That's the sort of knowledge that's most valuable for the average person to
have nowadays. Enough knowledge to know what questions to be asking and what
queries to be making, not necessary enough to answer every question
accurately!

------
Mathnerd314
I read <http://rosettacode.org/> from time to time, to get a feel for the
various programming languages.

------
arthurdent
my colleague reads math entries in wikipedia at least 4 hours a day. obscure
optimization and nonlinear fitting methods.

it blows my mind. in the last 6 months he has learned a TON of material and I
am very envious of the knowledge he's gained.

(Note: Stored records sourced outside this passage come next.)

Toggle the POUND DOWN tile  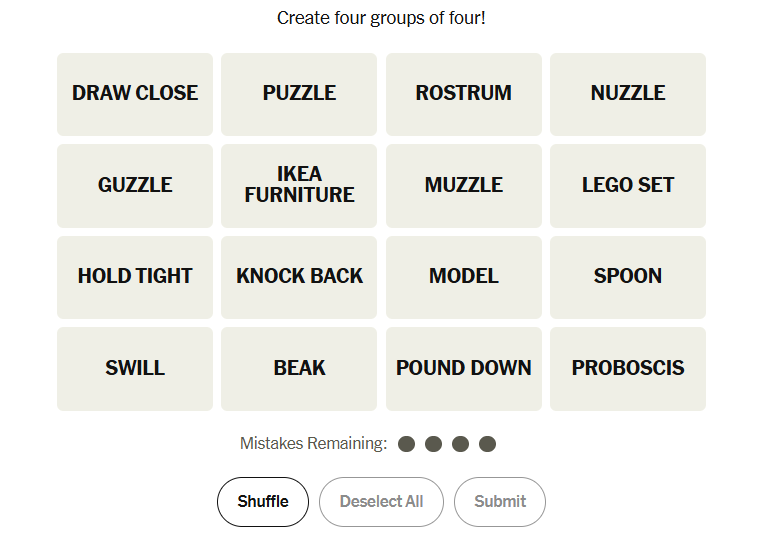click(x=463, y=368)
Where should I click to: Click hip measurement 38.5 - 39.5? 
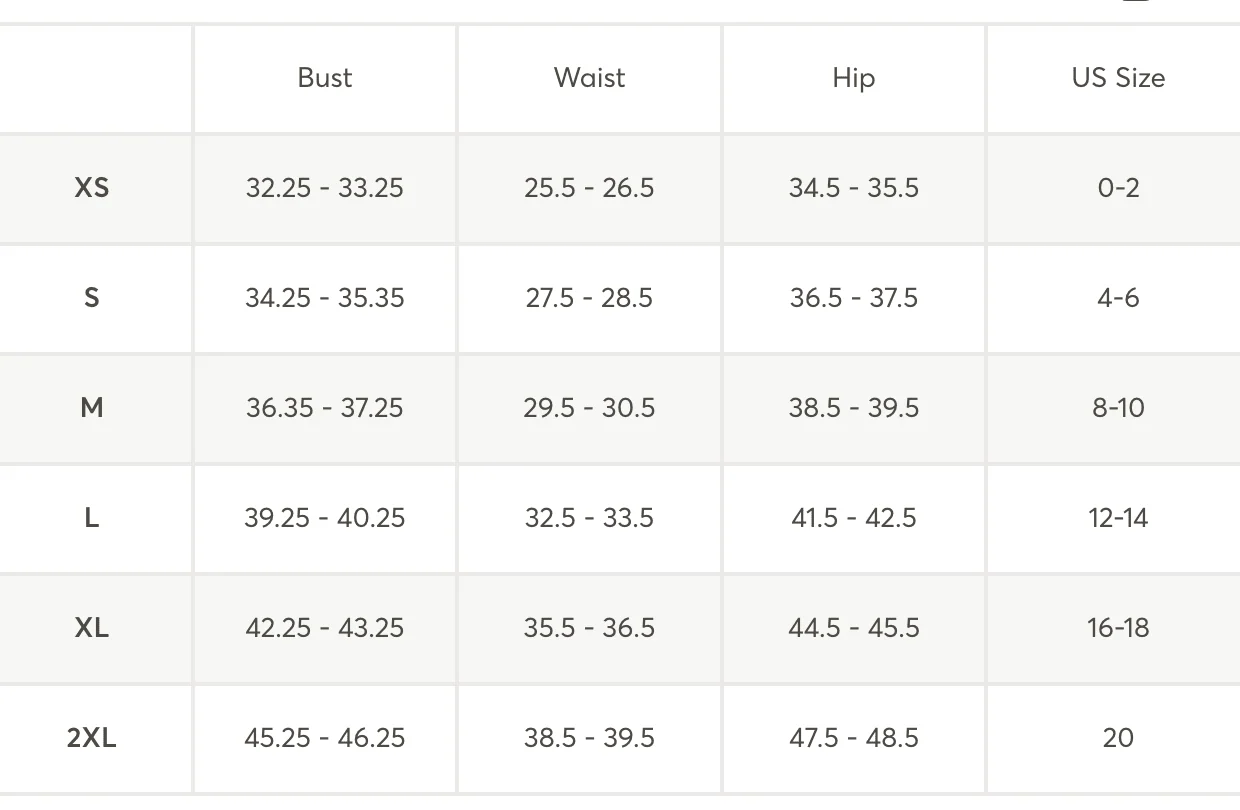click(x=853, y=408)
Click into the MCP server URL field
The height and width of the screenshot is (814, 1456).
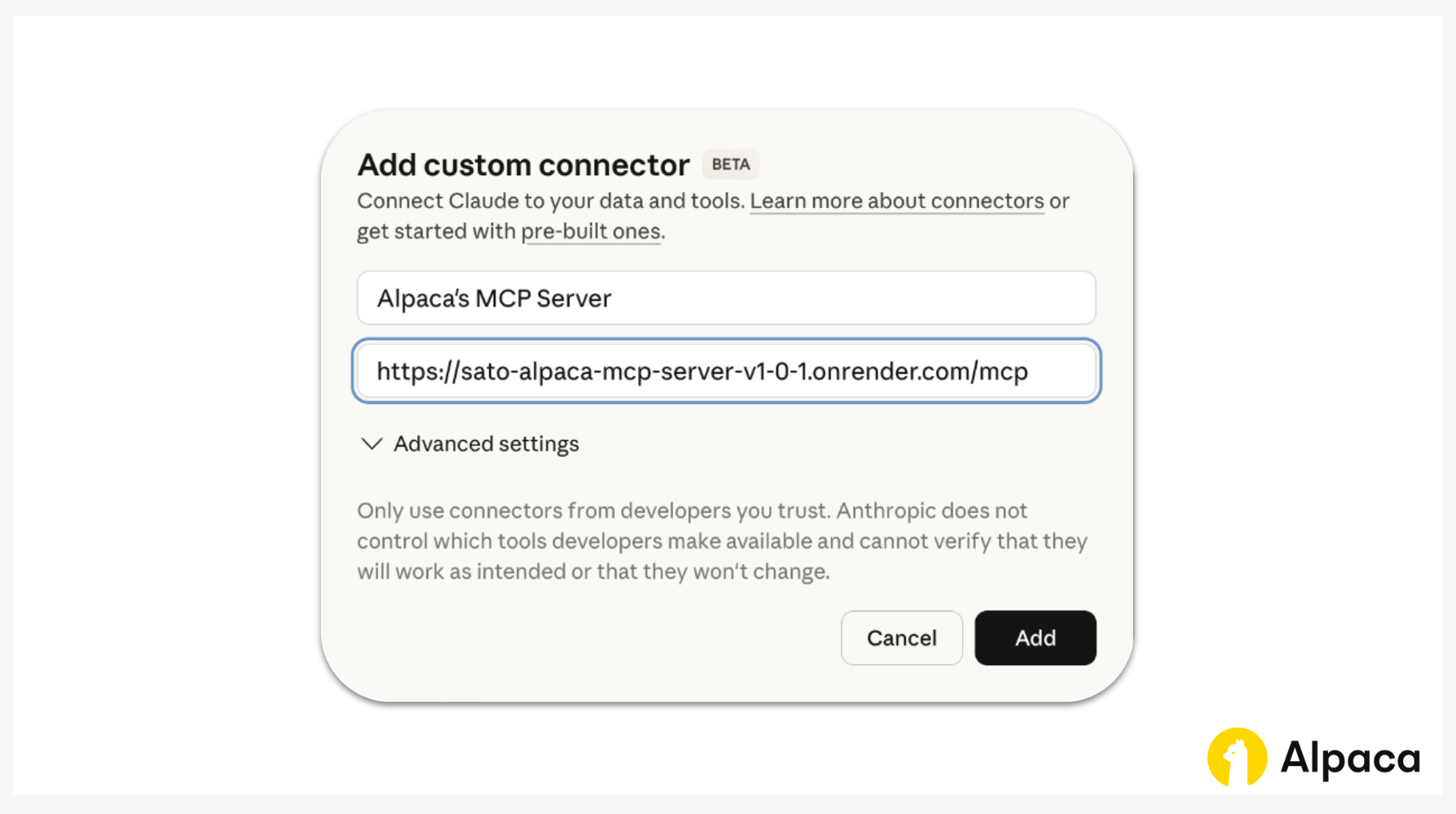click(x=726, y=371)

i want to learn what he has learned, and more importantly i want to WANT to
pore over wikipedia math articles and try out the techniques, but its just not
in me.

i learn when i have to and i force myself to. he does it because its fun. he'd
do it even if it didn't help him or have any application to his work
(frequently it doesn't). reading, testing, confirming new algorithms is his
"guilty pleasure" in the same way some people can't stop playing starcraft.

kind of awesome really.

------
jcapote
<http://reddit.com/r/wikipedia> is my nighttime reading

------
dkberktas
I start with one tab and continue with only one tab. Going previous page is
permitted but openning a new tab is not. For instance yesterday I started with
google's wikipedia entry and spend approximately 2 hours. Now i know who wrote
lex

------
tokenadult
I read Wikipedia. I follow links as I please. I sometimes visit the main page
for the featured article or the "Do you know?" or the news articles. Now I am
also a Wikipedia editor (as of April 2010).

------
Natsu
I do. Honestly, how many of us don't? I use it to get a starting place on
learning about anything I don't already know and sometimes as a place to look
for sources of more information.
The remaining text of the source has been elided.